Microsoft’s Quantum Computing Breakthrough Met with Doubt
In February, Microsoft announced a significant advancement in quantum computing, claiming the creation of a new form of matter and an innovative quantum computer architecture. The company suggested this architecture could potentially solve complex industrial problems within years. However, the announcement has been met with skepticism from researchers and scientists who dispute Microsoft’s claims.
The core of Microsoft’s announcement revolves around topological qubits. The company stated its in-house experts had developed “the world’s first topoconductor,” a material that can observe and control Majorana particles to produce more reliable and scalable qubits, the fundamental building blocks of quantum computers.
Majorana particles are fermions, a type of subatomic particle. The potential of these topological qubits lies in their supposed natural ability to reduce errors, one of the largest hurdles in current quantum computing technologies. The topoconductor is a component of a chip called Majorana 1, claimed by Microsoft to be a crucial step toward industrial-scale quantum computing within years. The company also stated the chip is a pathway to fitting one million qubits on a single chip. Furthermore, Microsoft claims the topoconductor creates a new state of matter arranging Majorana particles in a grid of H-shaped units.
“It’s complex in that we had to show a new state of matter to get there, but after that, it’s fairly simple. It tiles out. You have this much simpler architecture that promises a much faster path to scale,” said Krysta Svore, Microsoft technical fellow.
The research is part of the DARPA’s US2QC competition, an initiative to develop a quantum computer with computational value that exceeds its costs.
Skepticism from the Scientific Community
Microsoft’s announcement drew skepticism from the scientific community, largely due to the elusive nature of Majorana particles. First proposed in 1937, experimentally verifying these particles has been challenging. Yet, Microsoft declared it had not only detected these particles but also harnessed them in a working machine with eight topological qubits.

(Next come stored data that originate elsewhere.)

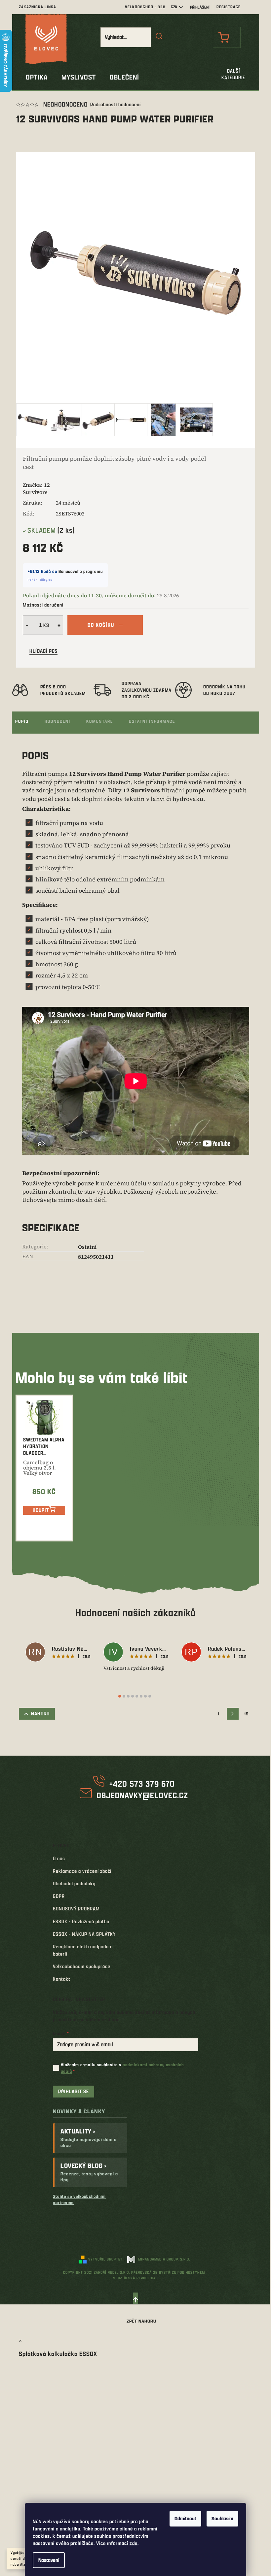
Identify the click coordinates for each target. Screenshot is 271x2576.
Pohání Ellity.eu (40, 580)
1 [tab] (119, 1696)
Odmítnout (185, 2518)
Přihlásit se (73, 2091)
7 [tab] (145, 1696)
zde (133, 2543)
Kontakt (61, 1978)
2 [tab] (124, 1696)
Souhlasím (222, 2518)
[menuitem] (37, 77)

Objections to Microsoft’s methodology have quickly arisen. The editor of Nature pointed out that the published paper does not provide proof of Majorana particles in specific devices. According to NewScientist, experiments of the type Microsoft performed tend to produce false signals that may appear as Majoranas. Researchers also argue that Microsoft has not released enough evidence to support its claims.
Henry Legg, a lecturer in theoretical physics at the University of St Andrews in the U.K., published a pre-print critique stating Microsoft’s work “is not reliable and must be revisited.” Legg says the company’s work does not have a “consistent definition,” and the findings “vary significantly, even for measurements of the same device.”
Microsoft’s quantum VP, Zulfi Alam, responded, calling Legg a “pontificator” who didn’t “bother to read the papers or even try to understand the data.”
Gerald Mullally, interim CEO of Oxford Quantum Circuits, commented on the announcement, stating, “The announcement from Microsoft on their topological qubit – a qubit harnessing matter which can be reformed to perform the low-error operations crucial to quantum computing’s success – has been a core strategy for Microsoft for over a decade.” He added, “While this is a significant moment for the maturity and fast march of the industry, further research on measured coherence and gate fidelity characterization – key metrics to understand the platform’s viability – is required to really understand its impact. Research such as this from a major technology company underpins the importance and prospects of commercial quantum computing.”
Time will tell whether Microsoft’s announcement represents a genuine quantum revolution.